Das hat für Ringier offenbar nicht ausgereicht. Auch nicht der Umstand, dass sich – eine seltene Sache im Schweizer Journalismus – zumindest ein grosser Teil der "Blick"-Ressortleiterinnen und -Leiter in einem Brief an Ringier CEO-Walder dafür eingesetzt hat, Bleicher als definitive Chefredaktorin einzusetzen. Ebensowenig die nun eingetretene Tatsache, dass mit Bleicher auch ihr Partner, Rolf Cavalli, die "Blick"-Gruppe verlässt und damit den Boulevard-Brain-Drain vergrössert.

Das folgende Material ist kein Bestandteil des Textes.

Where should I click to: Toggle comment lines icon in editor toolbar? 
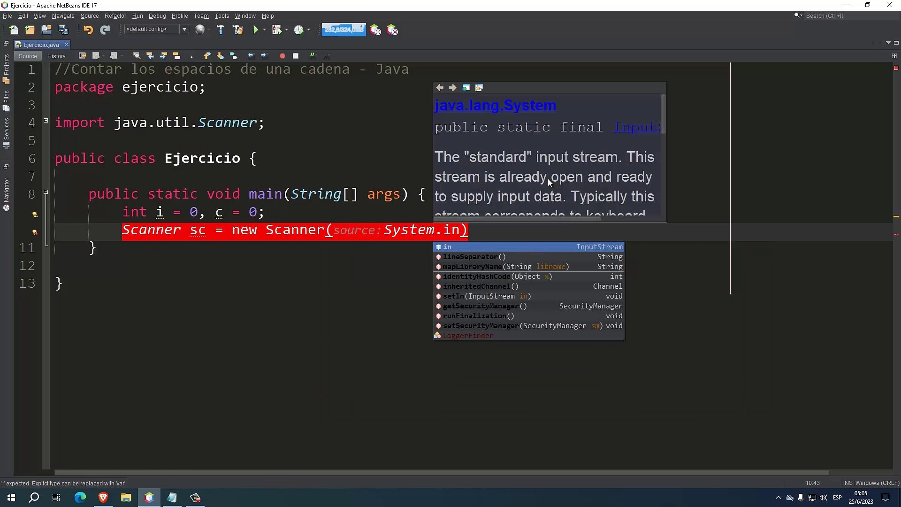pyautogui.click(x=313, y=56)
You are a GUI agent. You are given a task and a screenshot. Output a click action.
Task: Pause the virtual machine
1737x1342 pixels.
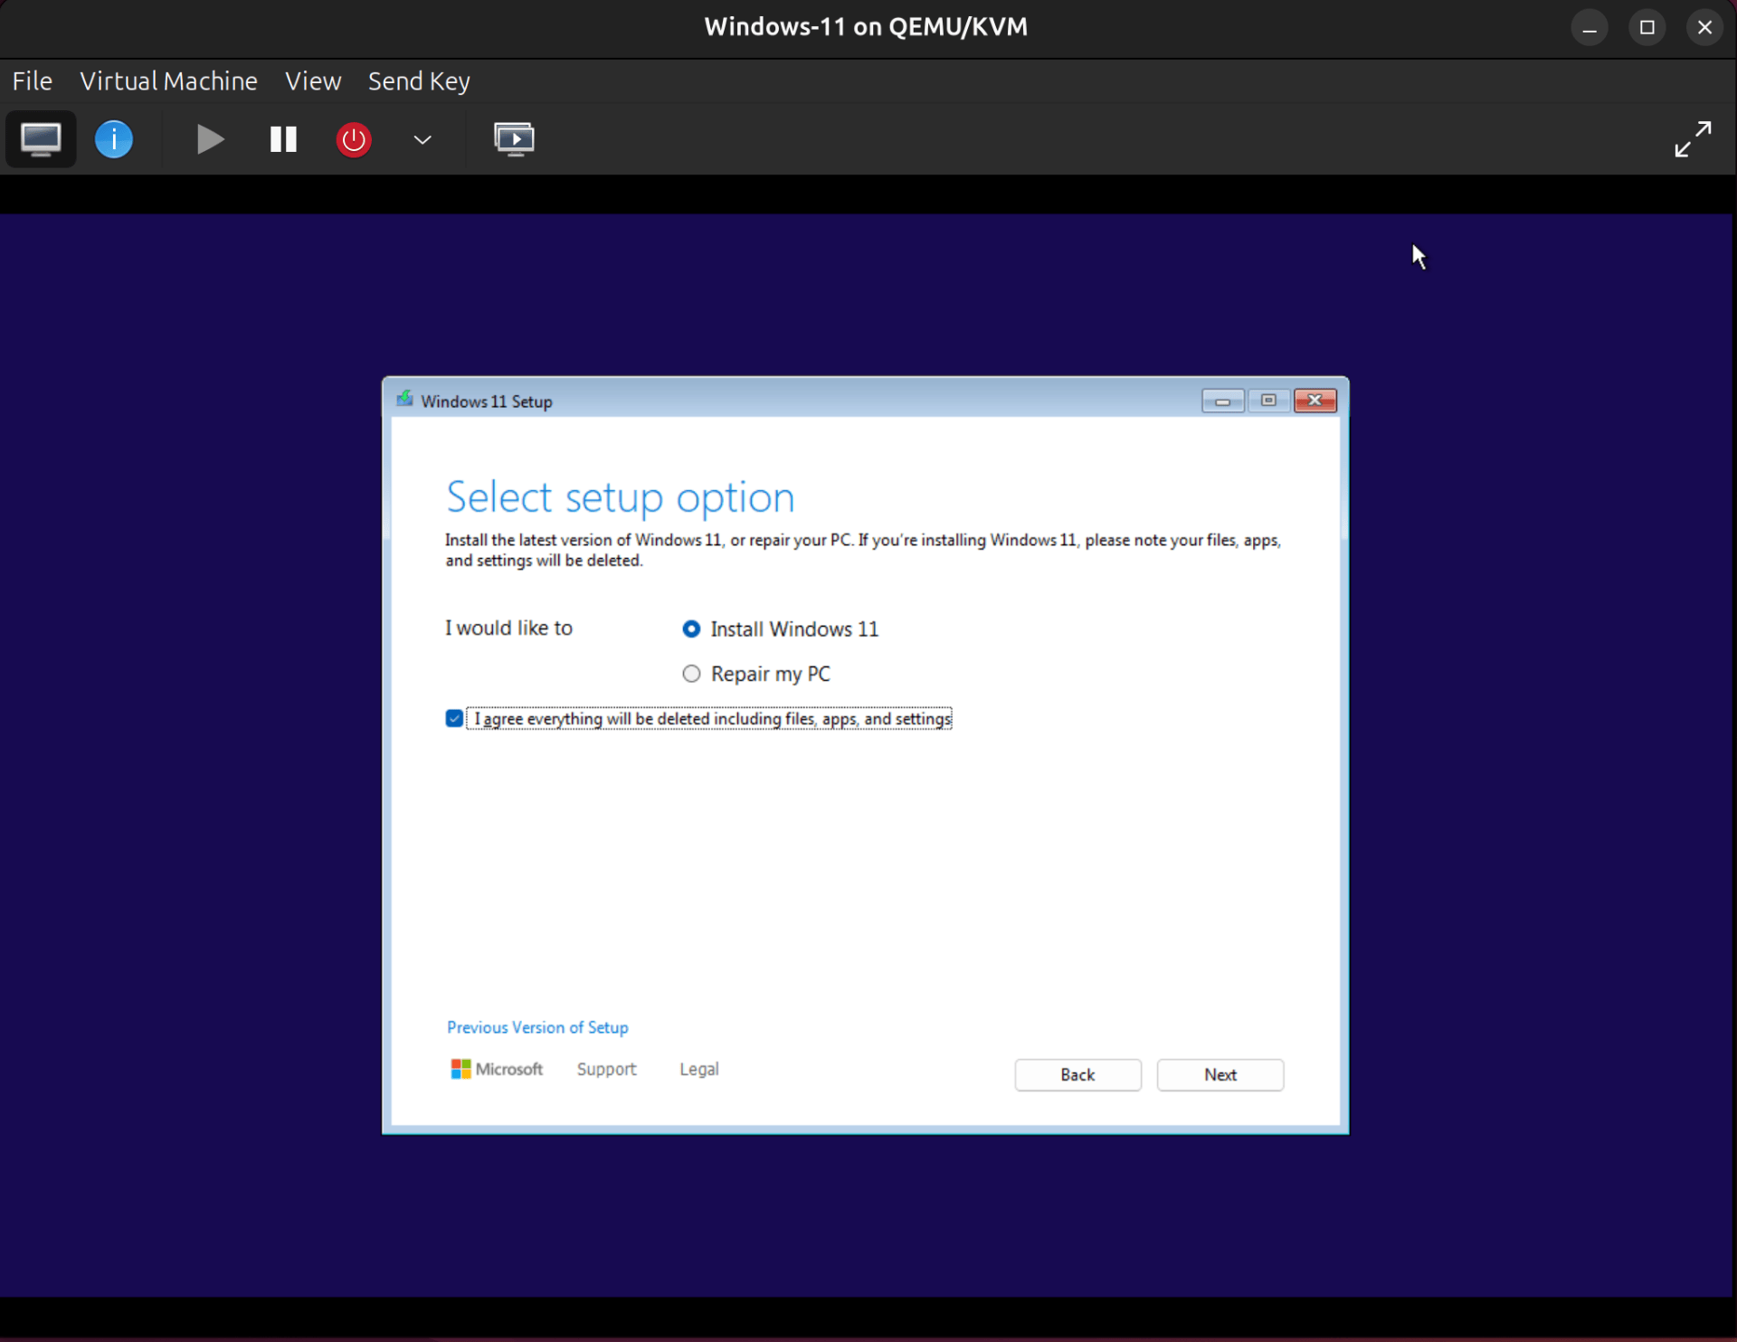pos(281,138)
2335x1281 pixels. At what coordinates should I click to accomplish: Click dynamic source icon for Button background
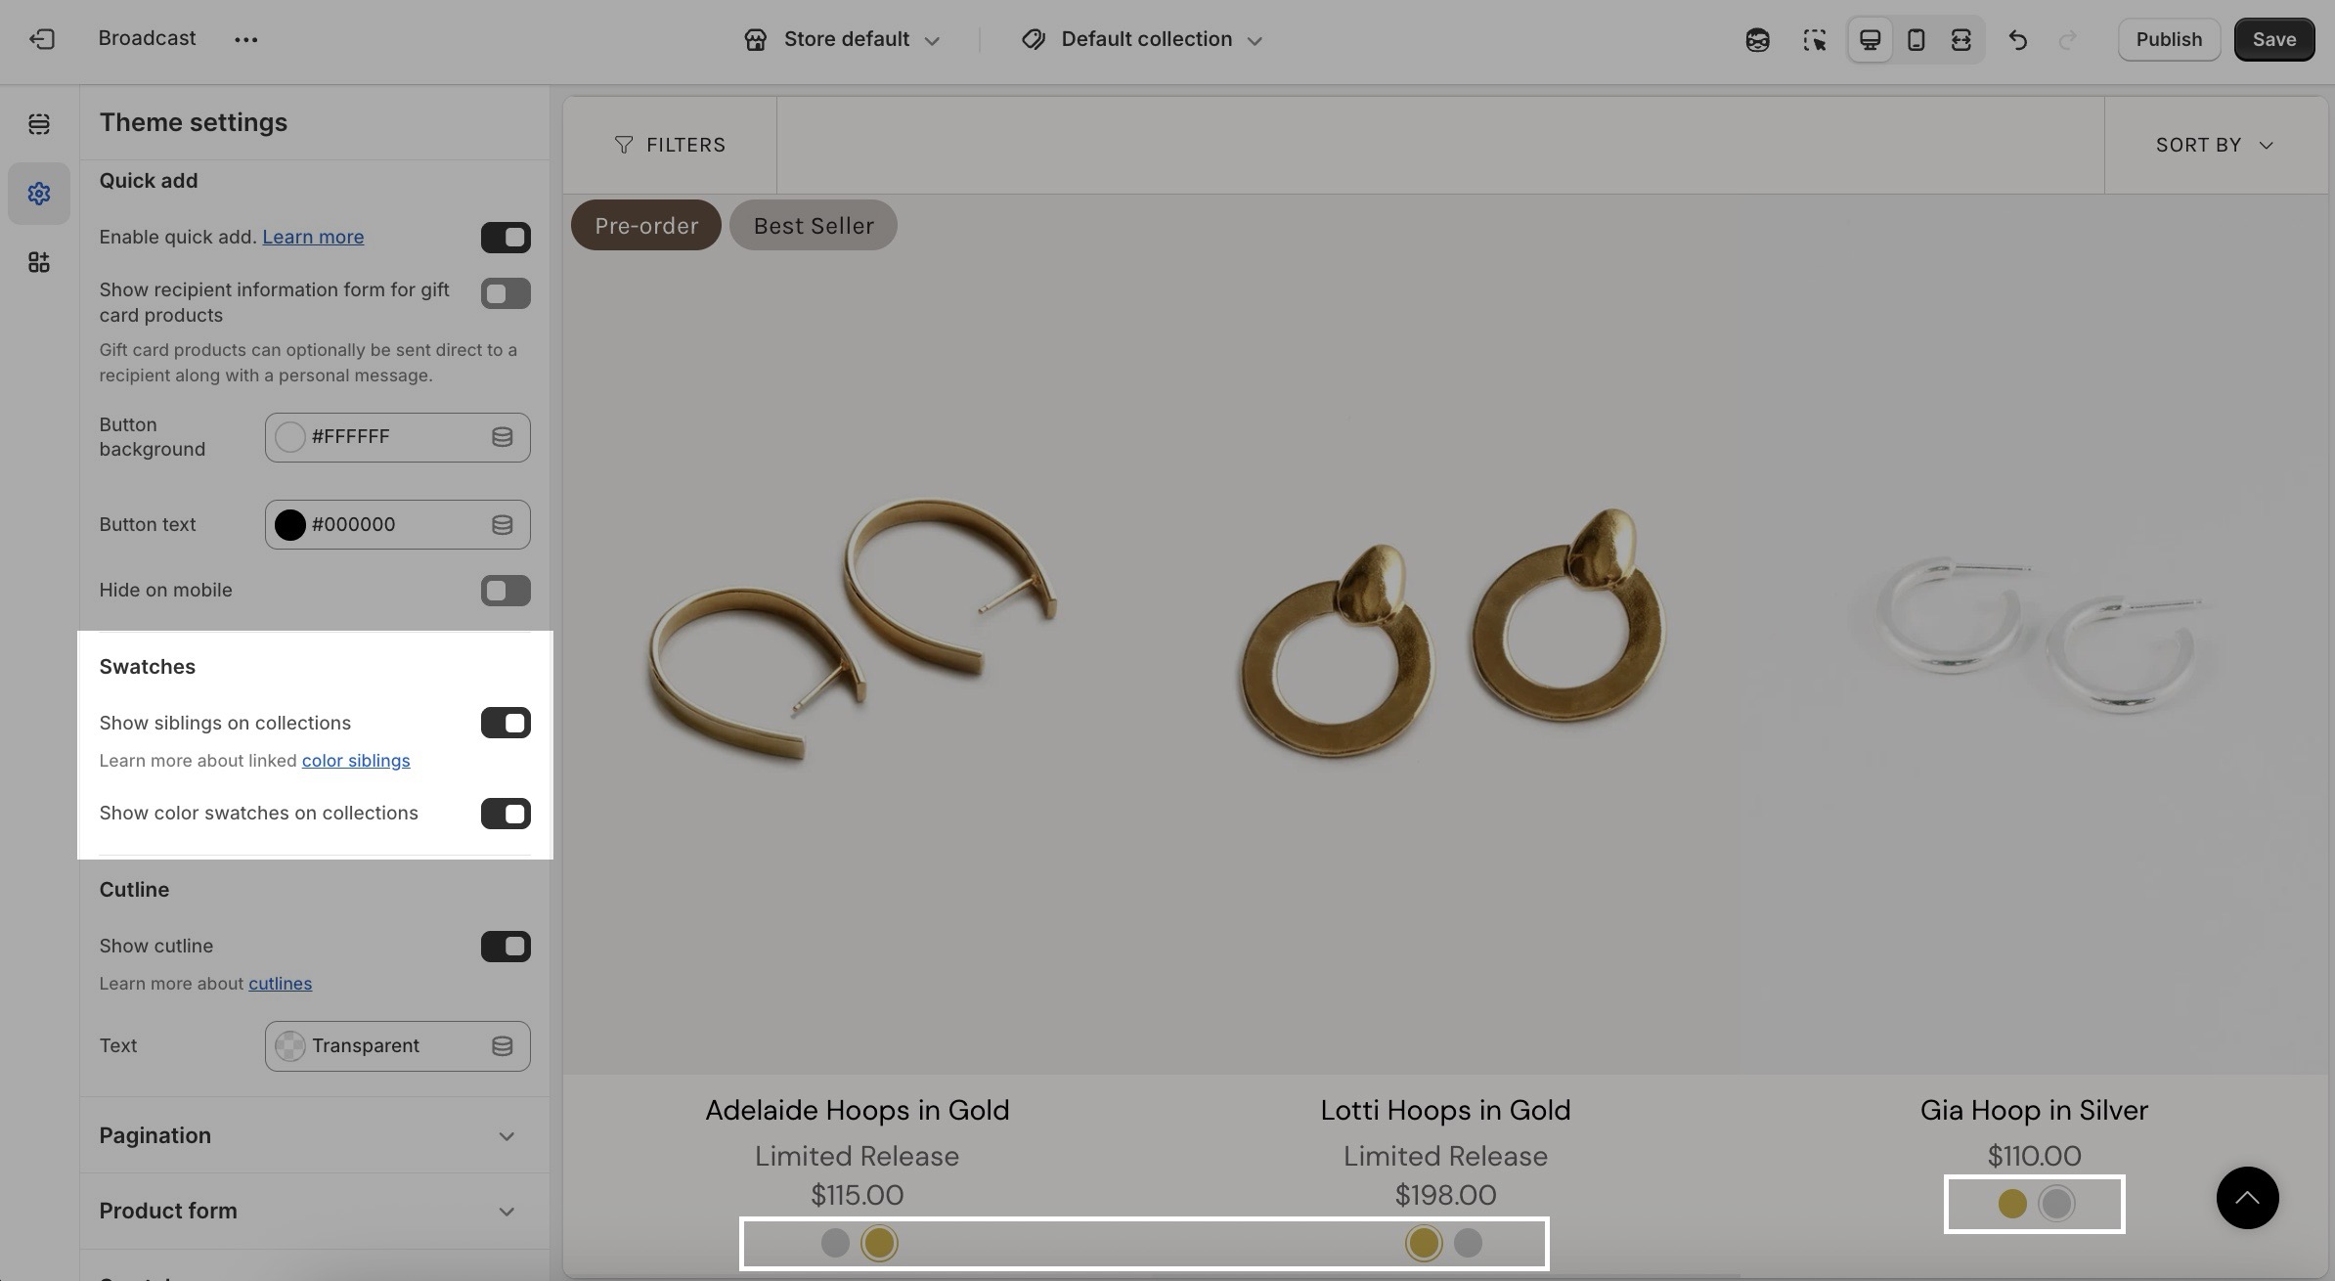point(502,437)
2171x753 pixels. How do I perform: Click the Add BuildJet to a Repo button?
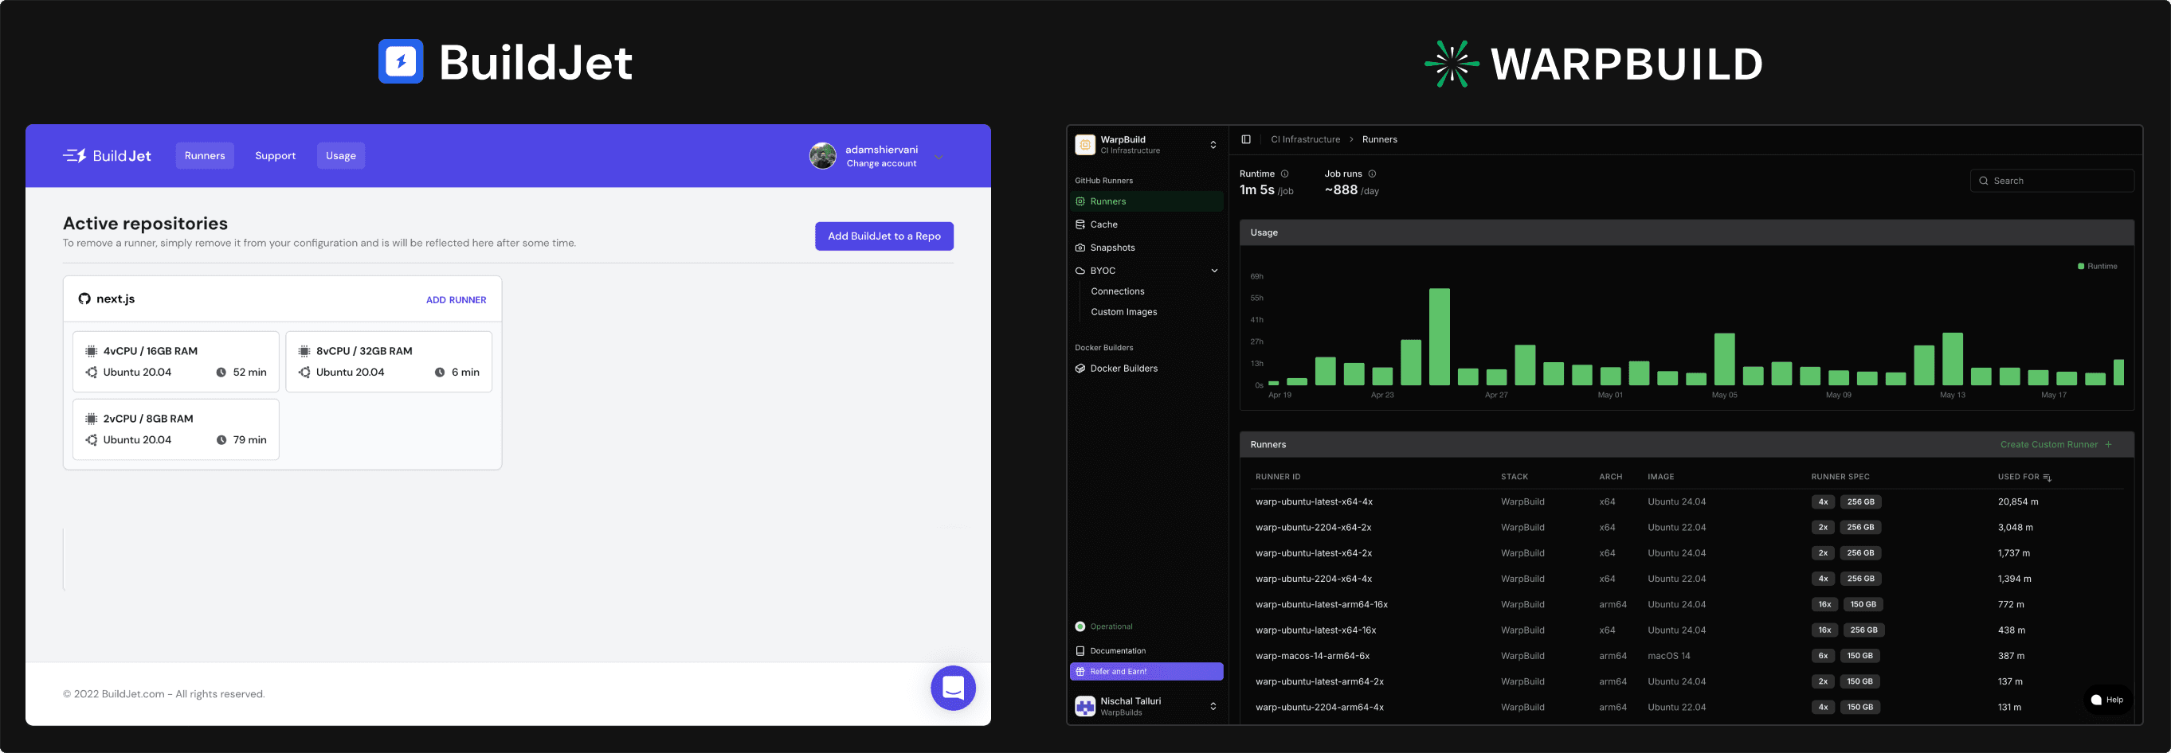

Stattdessen wird nun René Lüchinger "Blick"-Chefredaktor. Was er in den Augen der Ringier-Verantwortlichen mit seinem Werdegang – u.a. "Facts"-Chefredaktor, "Bilanz"-Chefredaktor und "Weltwoche"-Mitarbeiter – für die Boulevard-Marke "Blick" einbringen kann, wüsste man zu gerne. Denn dann wüsste man auch, was Ringier bei diesem erneuten Positions-Schräubel-Durchgang mit dem "Blick" vorhat. Zumindest die Redaktion würde das wohl sehr interessieren.